[Records from a data source]
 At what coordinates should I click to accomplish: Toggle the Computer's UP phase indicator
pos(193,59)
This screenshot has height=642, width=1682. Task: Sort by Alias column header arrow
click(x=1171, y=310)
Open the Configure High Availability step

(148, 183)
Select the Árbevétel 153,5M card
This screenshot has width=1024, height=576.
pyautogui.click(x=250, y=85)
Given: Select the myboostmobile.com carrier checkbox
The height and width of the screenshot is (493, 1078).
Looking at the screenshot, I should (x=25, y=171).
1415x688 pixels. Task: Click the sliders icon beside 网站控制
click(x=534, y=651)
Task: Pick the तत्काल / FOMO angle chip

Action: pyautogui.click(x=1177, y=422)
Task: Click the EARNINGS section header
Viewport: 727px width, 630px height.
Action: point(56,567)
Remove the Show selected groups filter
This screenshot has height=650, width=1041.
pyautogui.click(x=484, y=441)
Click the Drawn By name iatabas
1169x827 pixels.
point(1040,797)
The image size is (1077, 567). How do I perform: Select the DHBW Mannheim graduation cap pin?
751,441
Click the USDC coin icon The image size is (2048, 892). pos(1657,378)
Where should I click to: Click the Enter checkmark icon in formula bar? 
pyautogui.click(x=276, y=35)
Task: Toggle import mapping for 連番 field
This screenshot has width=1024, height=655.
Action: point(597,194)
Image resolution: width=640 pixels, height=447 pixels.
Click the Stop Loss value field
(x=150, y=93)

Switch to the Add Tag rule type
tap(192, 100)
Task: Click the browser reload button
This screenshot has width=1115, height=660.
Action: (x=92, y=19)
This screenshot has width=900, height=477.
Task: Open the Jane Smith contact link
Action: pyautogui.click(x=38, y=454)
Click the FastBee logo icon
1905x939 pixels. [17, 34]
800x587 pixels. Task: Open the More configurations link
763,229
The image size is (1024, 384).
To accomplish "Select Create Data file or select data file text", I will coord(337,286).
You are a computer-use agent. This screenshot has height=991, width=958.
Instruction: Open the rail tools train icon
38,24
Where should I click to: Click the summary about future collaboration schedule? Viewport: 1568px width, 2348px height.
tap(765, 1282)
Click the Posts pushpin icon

> [WHAT THE EXERCISE ASKS]: Each line above is to be reproduced exactly.

> [SOLUTION FOR THIS PROBLEM]:
 At what coordinates should I click to accomplish: Toggle the Computer's UP phase indicator
pos(193,59)
This screenshot has height=642, width=1682. Task: Sort by Alias column header arrow
click(x=1171, y=310)
Open the Configure High Availability step

(148, 183)
Select the Árbevétel 153,5M card
This screenshot has width=1024, height=576.
pyautogui.click(x=250, y=85)
Given: Select the myboostmobile.com carrier checkbox
The height and width of the screenshot is (493, 1078).
Looking at the screenshot, I should (x=25, y=171).
1415x688 pixels. Task: Click the sliders icon beside 网站控制
click(x=534, y=651)
Task: Pick the तत्काल / FOMO angle chip

Action: pyautogui.click(x=1177, y=422)
Task: Click the EARNINGS section header
Viewport: 727px width, 630px height.
Action: point(56,567)
Remove the Show selected groups filter
This screenshot has height=650, width=1041.
pyautogui.click(x=484, y=441)
Click the Drawn By name iatabas
1169x827 pixels.
point(1040,797)
The image size is (1077, 567). How do I perform: Select the DHBW Mannheim graduation cap pin?
751,441
Click the USDC coin icon The image size is (2048, 892). pos(1657,378)
Where should I click to: Click the Enter checkmark icon in formula bar? 
pyautogui.click(x=276, y=35)
Task: Toggle import mapping for 連番 field
This screenshot has width=1024, height=655.
Action: point(597,194)
Image resolution: width=640 pixels, height=447 pixels.
Click the Stop Loss value field
(x=150, y=93)

Switch to the Add Tag rule type
tap(192, 100)
Task: Click the browser reload button
This screenshot has width=1115, height=660.
Action: (x=92, y=19)
This screenshot has width=900, height=477.
Task: Open the Jane Smith contact link
Action: pyautogui.click(x=38, y=454)
Click the FastBee logo icon
1905x939 pixels. [17, 34]
800x587 pixels. Task: Open the More configurations link
763,229
The image size is (1024, 384).
To accomplish "Select Create Data file or select data file text", I will coord(337,286).
You are a computer-use agent. This screenshot has height=991, width=958.
Instruction: Open the rail tools train icon
38,24
Where should I click to: Click the summary about future collaboration schedule? Viewport: 1568px width, 2348px height.
tap(765, 1282)
Click the Posts pushpin icon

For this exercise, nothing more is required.